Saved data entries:
------------
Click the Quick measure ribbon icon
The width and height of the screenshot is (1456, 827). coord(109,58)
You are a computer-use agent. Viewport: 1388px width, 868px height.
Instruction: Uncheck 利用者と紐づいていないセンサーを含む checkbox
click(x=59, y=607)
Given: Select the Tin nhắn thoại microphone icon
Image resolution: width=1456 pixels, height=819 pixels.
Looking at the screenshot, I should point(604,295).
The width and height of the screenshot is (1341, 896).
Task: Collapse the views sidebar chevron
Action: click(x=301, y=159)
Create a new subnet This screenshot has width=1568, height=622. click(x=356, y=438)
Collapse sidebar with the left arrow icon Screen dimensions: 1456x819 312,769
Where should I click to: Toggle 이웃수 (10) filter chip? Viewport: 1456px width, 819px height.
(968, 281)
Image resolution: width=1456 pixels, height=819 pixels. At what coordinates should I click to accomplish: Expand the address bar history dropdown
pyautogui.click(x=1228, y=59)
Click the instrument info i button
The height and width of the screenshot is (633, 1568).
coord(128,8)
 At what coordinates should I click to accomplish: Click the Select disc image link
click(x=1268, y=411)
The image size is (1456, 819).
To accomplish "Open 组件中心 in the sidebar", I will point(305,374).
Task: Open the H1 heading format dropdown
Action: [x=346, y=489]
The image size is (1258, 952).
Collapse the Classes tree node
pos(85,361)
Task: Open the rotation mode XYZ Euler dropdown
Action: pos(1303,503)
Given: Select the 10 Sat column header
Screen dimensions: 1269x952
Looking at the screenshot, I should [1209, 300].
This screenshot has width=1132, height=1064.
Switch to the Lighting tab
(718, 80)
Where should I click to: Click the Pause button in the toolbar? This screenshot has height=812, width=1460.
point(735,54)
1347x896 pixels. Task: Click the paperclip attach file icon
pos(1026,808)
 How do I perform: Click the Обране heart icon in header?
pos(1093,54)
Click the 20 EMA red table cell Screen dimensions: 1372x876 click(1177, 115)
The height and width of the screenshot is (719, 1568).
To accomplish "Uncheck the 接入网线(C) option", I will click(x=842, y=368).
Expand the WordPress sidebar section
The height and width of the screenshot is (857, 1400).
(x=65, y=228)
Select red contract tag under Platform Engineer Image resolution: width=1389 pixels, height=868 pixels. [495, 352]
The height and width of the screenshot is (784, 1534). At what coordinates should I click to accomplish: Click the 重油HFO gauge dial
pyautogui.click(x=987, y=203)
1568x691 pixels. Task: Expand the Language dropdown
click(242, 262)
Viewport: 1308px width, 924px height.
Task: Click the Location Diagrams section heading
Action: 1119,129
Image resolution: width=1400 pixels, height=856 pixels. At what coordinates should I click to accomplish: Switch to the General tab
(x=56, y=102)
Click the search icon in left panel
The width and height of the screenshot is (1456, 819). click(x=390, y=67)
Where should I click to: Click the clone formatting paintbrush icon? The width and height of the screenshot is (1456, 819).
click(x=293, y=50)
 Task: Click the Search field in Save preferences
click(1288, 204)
------------
## WORK REQUEST:
Across the data, pull every line containing the string "Given".

## RESPONSE BELOW:
Given: Select the Tin nhắn thoại microphone icon
Given: Select the 10 Sat column header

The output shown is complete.